We suggest changing the diagnosis from GBS to A-CIDP after a few weeks from onset in some patients initially diagnosed with GBS, especially if the patient worsens after initial improvement or stabilization (known as a treatment-related fluctuation, TRF), or presents as mild or slowly progressive GBS and continues to worsen.(conditional recommendation, low grade evidence)

• A-CIDP is more likely if there are three (or more) TRFs.

• A-CIDP cannot be confirmed unless there is further worsening at least 8 weeks after onset.

• In case of a TRF, consider re-treatment with IVIg or PE.(good practice statement)

Evidence summary:

In a prospective study of 170 patients initially diagnosed as GBS, 16 (9%) had a TRF and another 8 (5%) were subsequently diagnosed with A-CIDP (58). Confirmation of these results however warrants additional studies in larger numbers of patients.

 A-CIDP is likely in patients initially diagnosed with GBS, if there is further worsening after 8 weeks from onset (sensitivity 100%, specificity 92%)(51,52), or when there are three (or more) TRFs (episodes of worsening following treatment-induced improvement/stabilisation) (sensitivity 52%, specificity 96%) (49,59). 

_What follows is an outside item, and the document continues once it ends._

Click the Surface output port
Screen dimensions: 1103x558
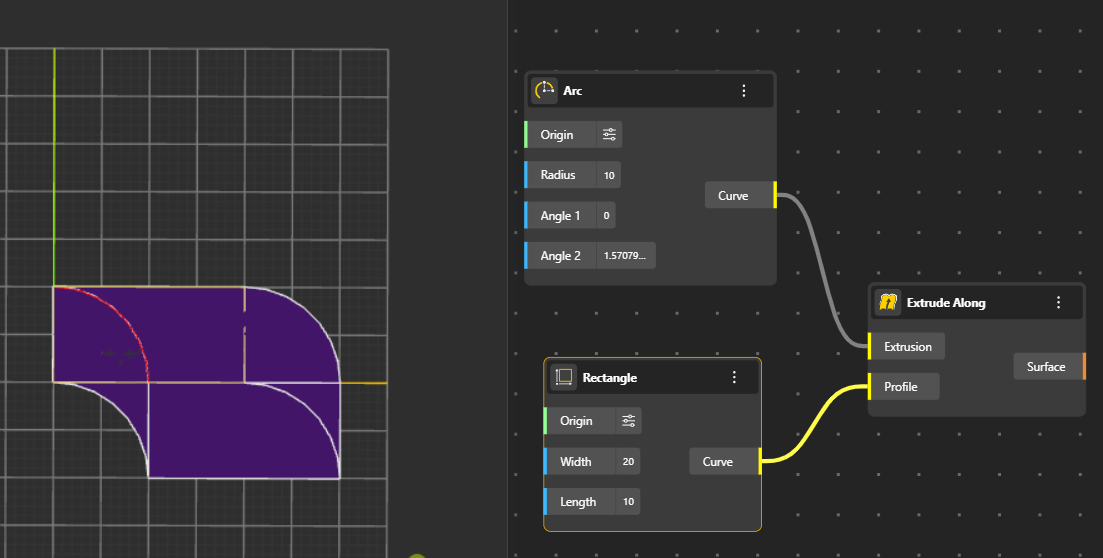click(1083, 367)
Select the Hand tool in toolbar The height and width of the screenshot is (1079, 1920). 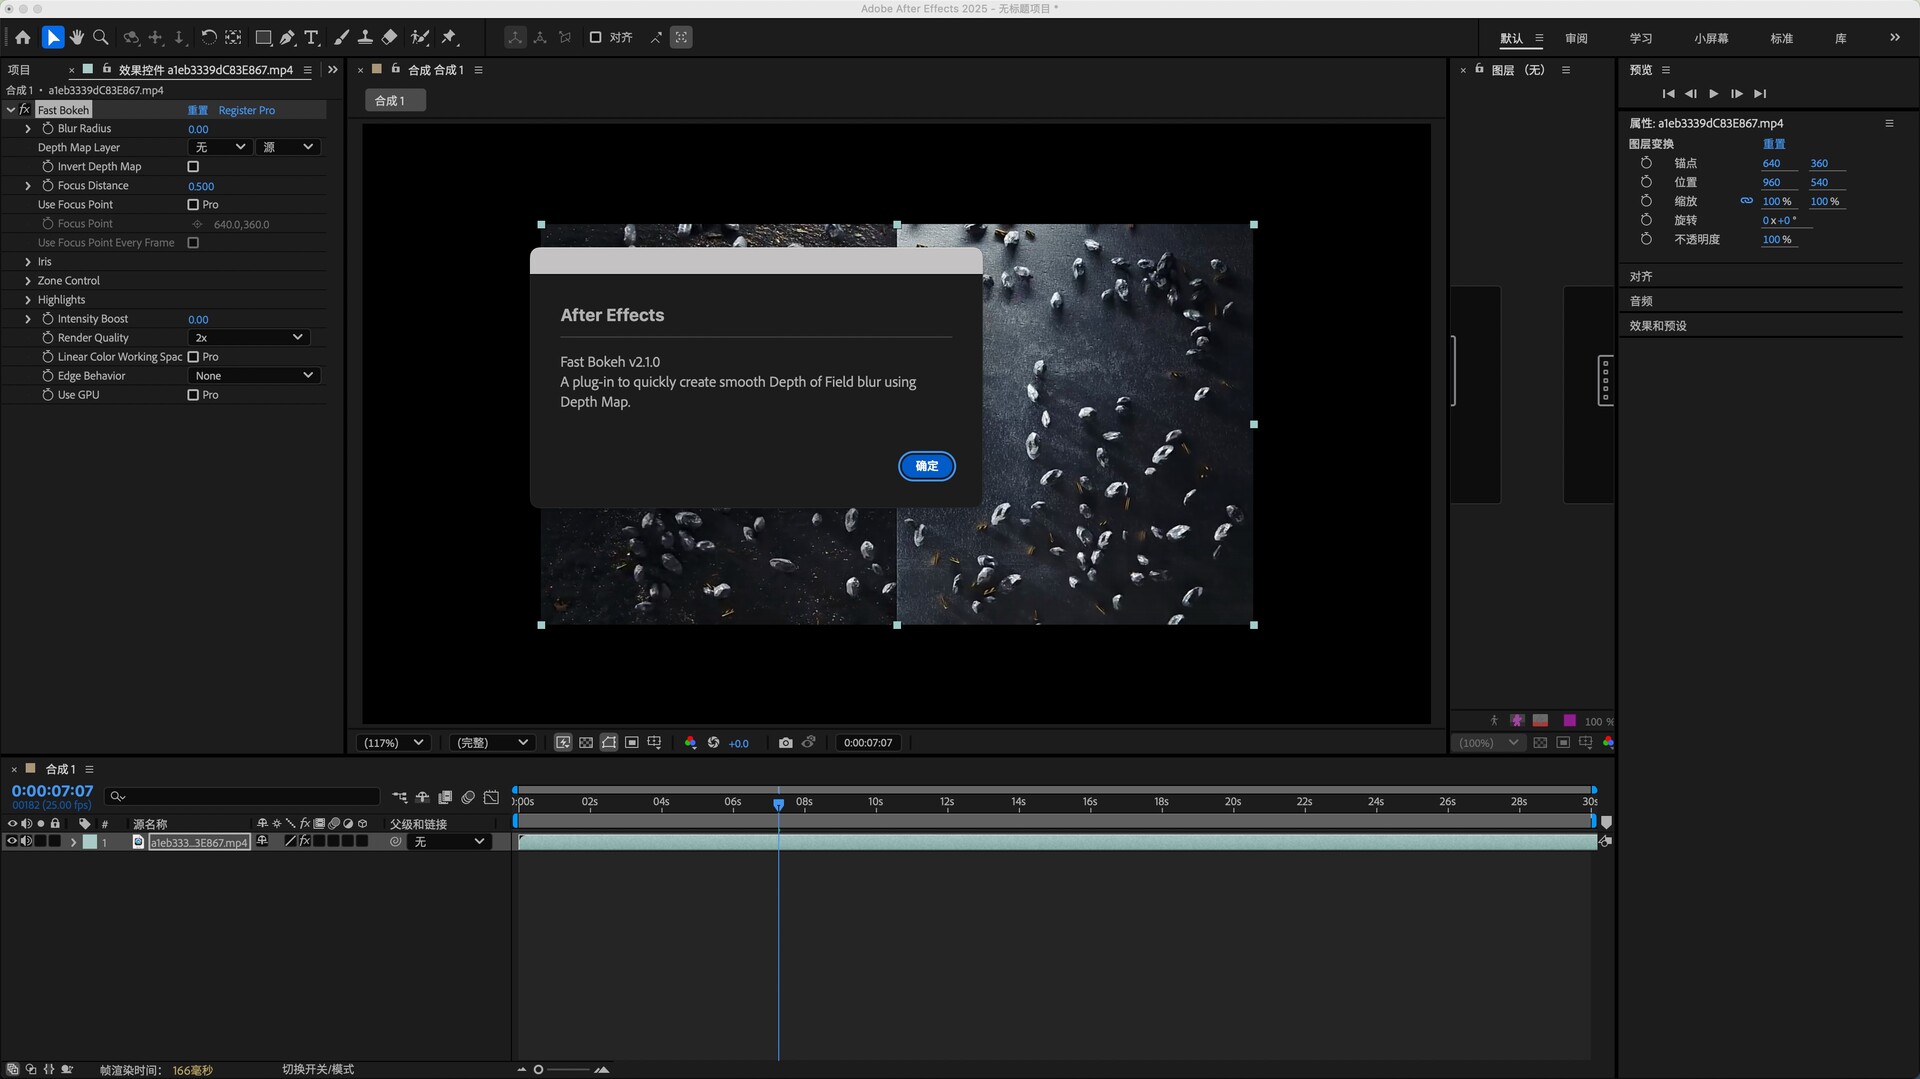(x=77, y=38)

Reduced MNCV < 90% of lower limit of normal (or <85% if small distal CMAP) was more frequently found in A-CIDP than in GBS . Patients with A-CIDP tested with nerve US within 4 weeks of onset had greater enlargement of peripheral nerves compared with those with GBS (sensitivity 88%, specificity 84%) (60).. Some patients suspected to have A-CIDP may have an autoimmune nodopathy (61). These patients have a poorer response to conventional therapies for CIDP, and there is anecdotal evidence that these patients may response to rituximab. There is no evidence from an RCT, but observational data indicate that a repeated course of IVIg or PE can be effective in case of a TRF(62)

Rationale: It is important to diagnose A-CIDP because treatment differs from GBS. A-CIDP however should not be overdiagnosed in severely weak patients with slow or no improvement. If in doubt, the presence of muscle wasting and denervation on electromyography indicates that GBS-related axonal degeneration is more likely than A-CIDP.